*EXERCISE OBJECTIVE*.
Repeat, exactly as they appear, the lines from the one with "has width=800, height=622." through the last line of the entries below, but none of the pictures.

• • • • • • •

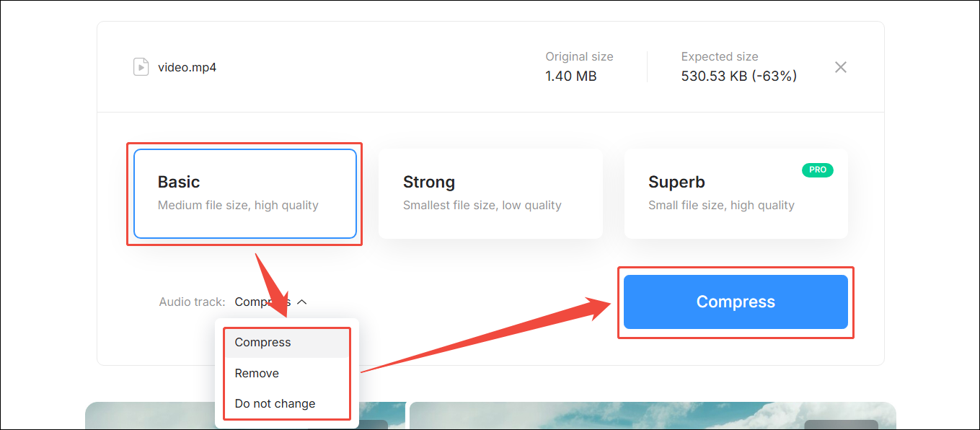This screenshot has width=980, height=430.
Task: Select the Strong compression preset
Action: (x=490, y=193)
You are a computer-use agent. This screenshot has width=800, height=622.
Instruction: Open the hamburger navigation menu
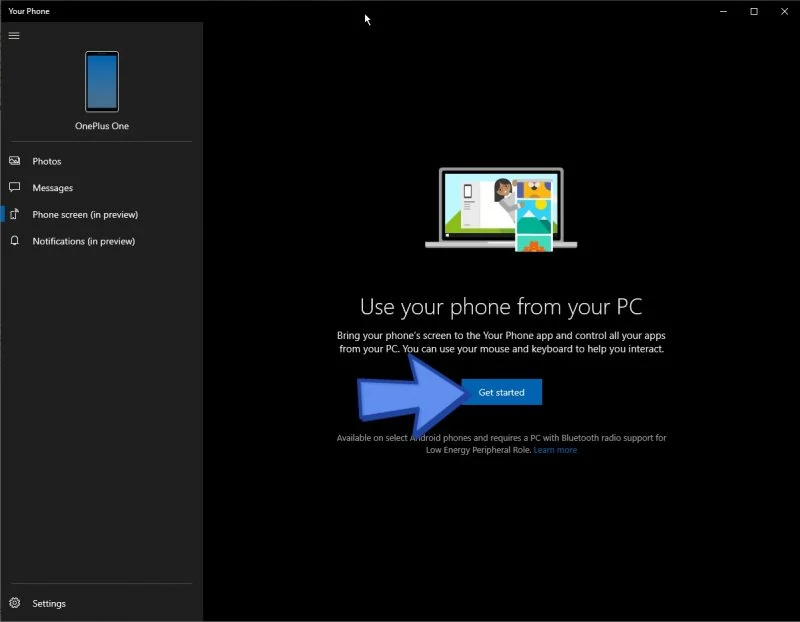pos(14,36)
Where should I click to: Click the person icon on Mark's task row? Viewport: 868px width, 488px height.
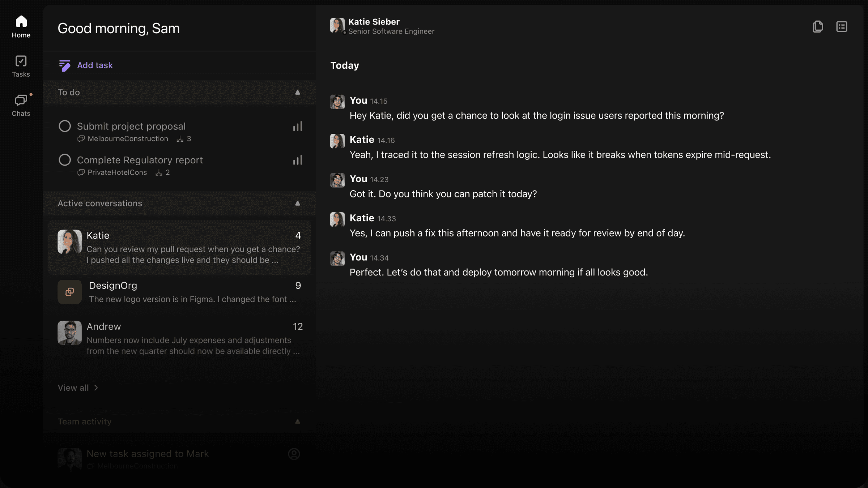coord(294,454)
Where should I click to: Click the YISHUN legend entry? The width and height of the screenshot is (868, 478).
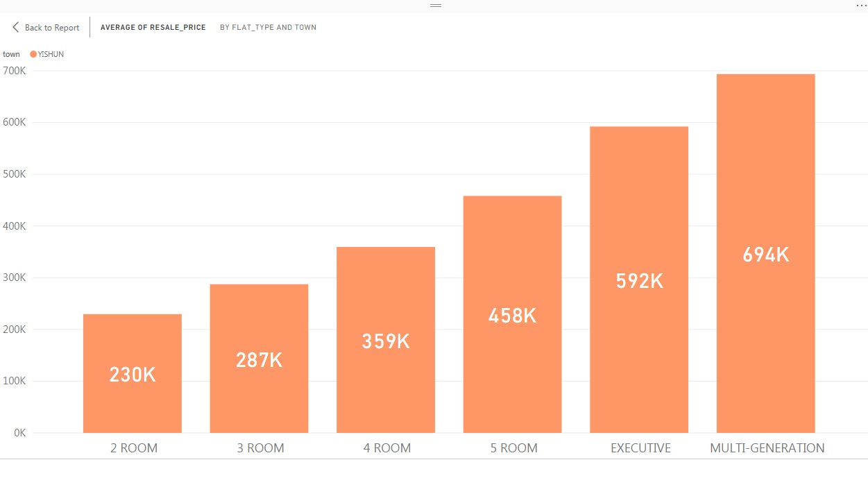[47, 53]
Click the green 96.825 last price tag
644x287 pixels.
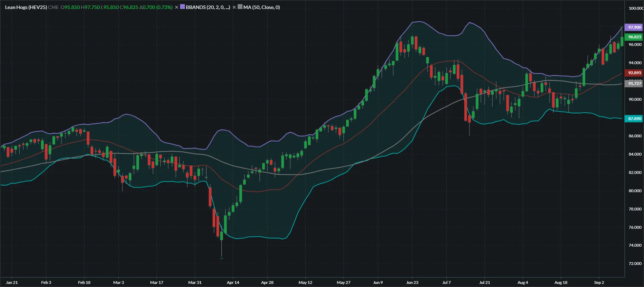(x=634, y=37)
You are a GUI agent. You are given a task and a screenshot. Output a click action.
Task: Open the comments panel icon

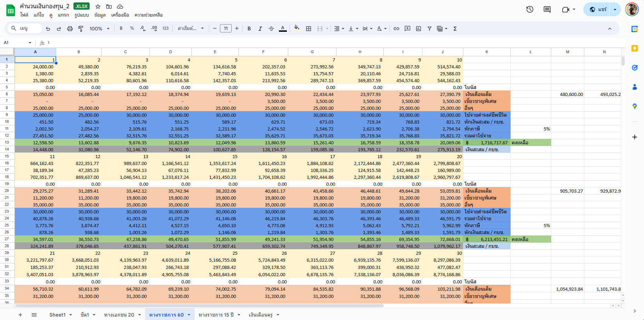547,9
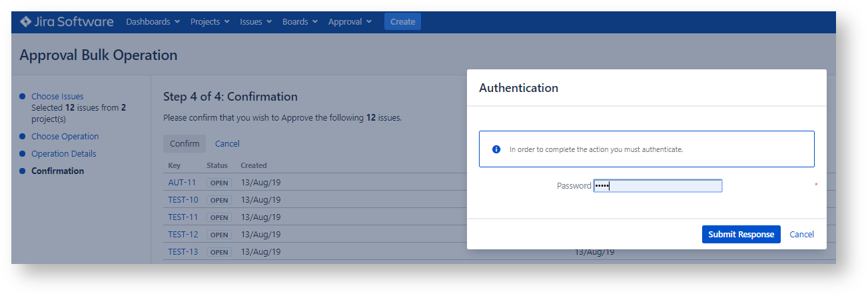Click the info icon in authentication message
The image size is (868, 296).
(x=496, y=149)
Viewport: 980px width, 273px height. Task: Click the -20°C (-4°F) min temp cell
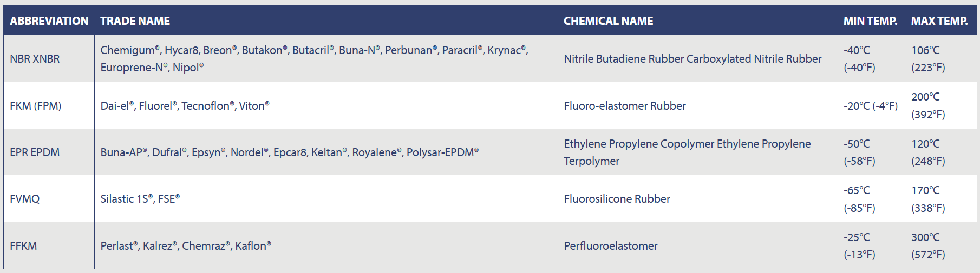click(x=870, y=106)
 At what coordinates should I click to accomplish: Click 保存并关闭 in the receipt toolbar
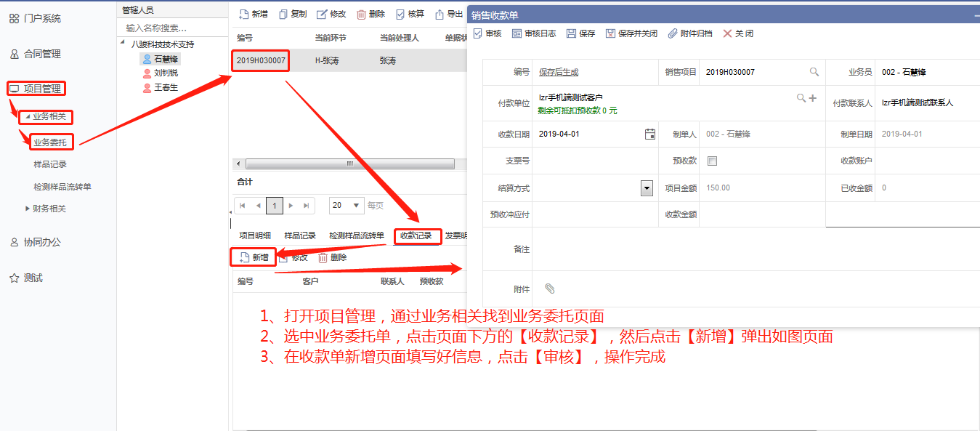[610, 33]
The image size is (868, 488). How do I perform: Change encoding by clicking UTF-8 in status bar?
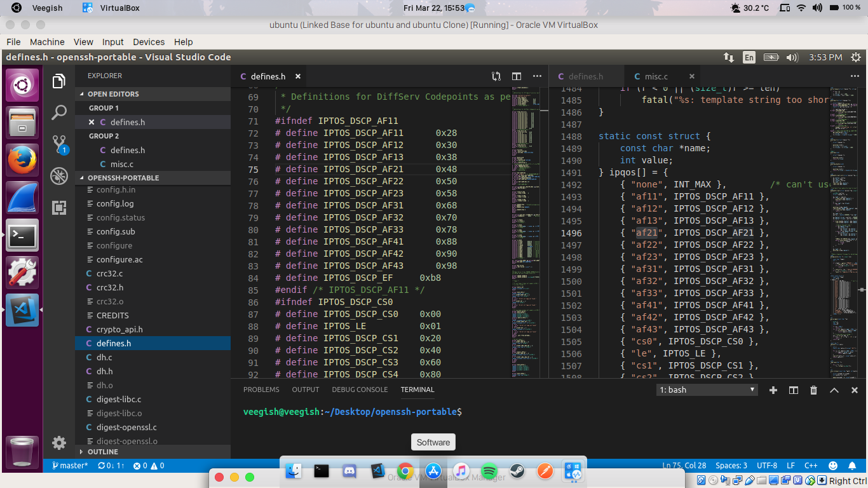point(766,465)
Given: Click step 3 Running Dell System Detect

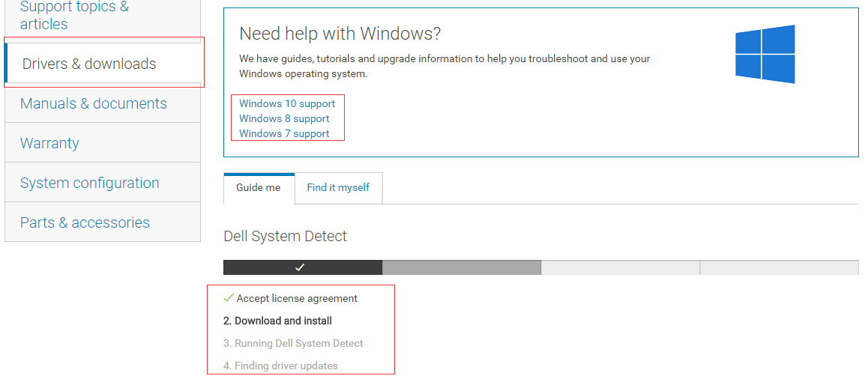Looking at the screenshot, I should click(x=293, y=343).
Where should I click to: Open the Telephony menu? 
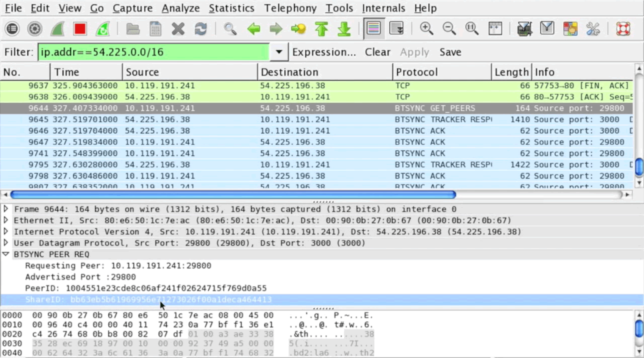(x=290, y=8)
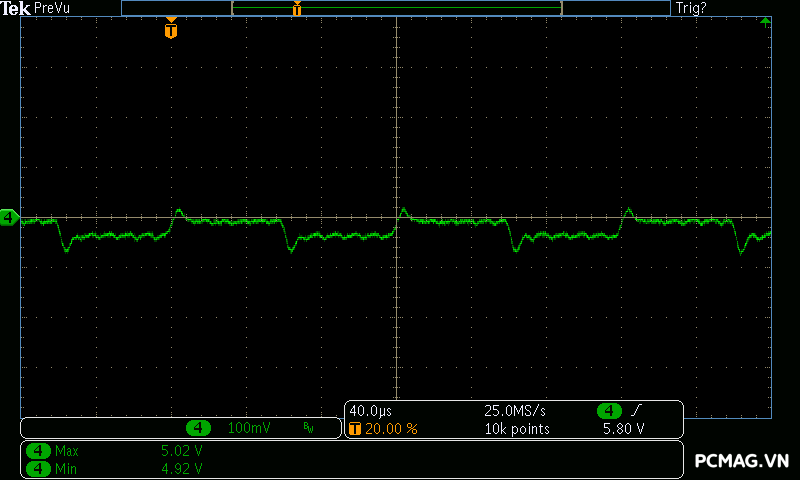Click the 10k points record length readout
Screen dimensions: 800x480
coord(517,429)
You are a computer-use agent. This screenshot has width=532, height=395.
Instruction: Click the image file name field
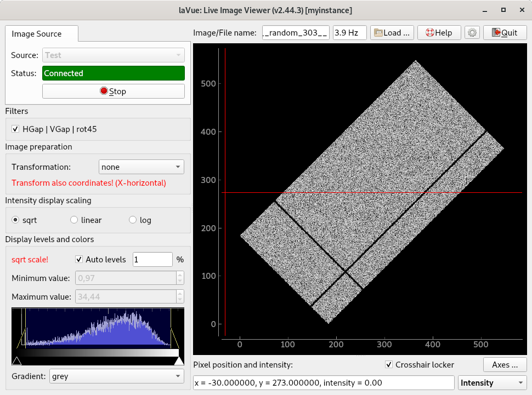(296, 33)
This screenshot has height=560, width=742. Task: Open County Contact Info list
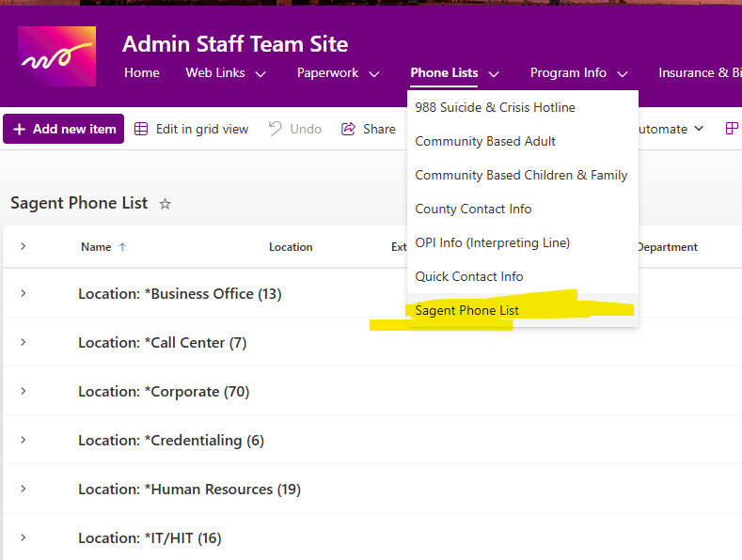click(x=473, y=209)
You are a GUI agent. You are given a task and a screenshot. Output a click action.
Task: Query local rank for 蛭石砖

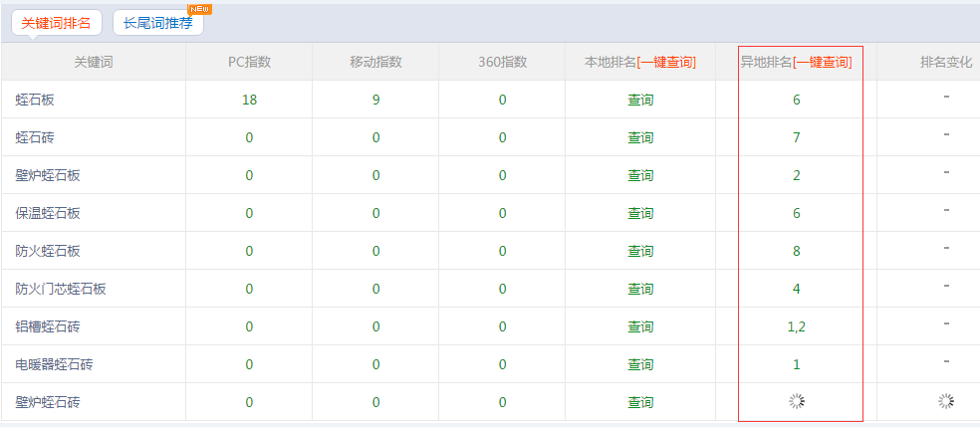pos(640,137)
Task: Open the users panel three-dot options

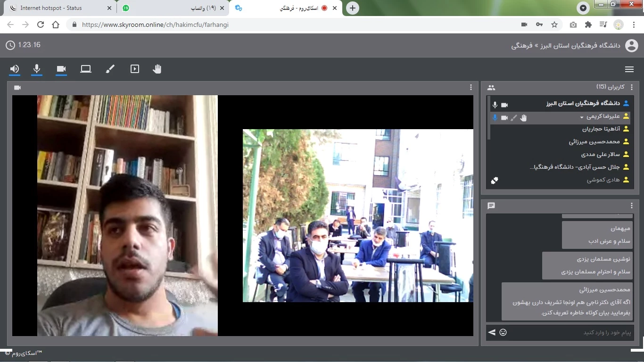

• • • • • • •

*THE ANSWER*.
You are a computer-use agent. This screenshot has width=800, height=622.
Instruction: Open the hamburger navigation menu
pos(14,36)
Where should I click to: Click the person icon on Mark's task row? Viewport: 868px width, 488px height.
coord(294,454)
Where should I click to: Click the YISHUN legend entry? The width and height of the screenshot is (868, 478).
[47, 53]
Click the green 96.825 last price tag
644x287 pixels.
(x=634, y=37)
You are a GUI agent. You are given a task and a screenshot. Output a click action.
Task: Open the comments panel icon

547,9
Click the info icon in authentication message
The image size is (868, 296).
(x=496, y=149)
Viewport: 980px width, 273px height. Task: Click the -20°C (-4°F) min temp cell
click(x=870, y=106)
 At what coordinates should I click to accomplish: Click 保存并关闭 in the receipt toolbar
[610, 33]
The image size is (868, 488). How do I perform: Change encoding by clicking UTF-8 in status bar?
point(766,465)
Given: Click step 3 Running Dell System Detect

Looking at the screenshot, I should click(x=293, y=343).
Where should I click to: Open the Telephony menu? 
(x=290, y=8)
Click the 10k points record length readout
Screen dimensions: 800x480
coord(517,429)
You are a computer-use agent. This screenshot has width=532, height=395.
Instruction: Click the image file name field
(296, 33)
This screenshot has height=560, width=742. Task: Open County Contact Info list
click(x=473, y=209)
You are a GUI agent. You are given a task and a screenshot. Output a click action.
Task: Query local rank for 蛭石砖

pos(640,137)
Task: Open the users panel three-dot options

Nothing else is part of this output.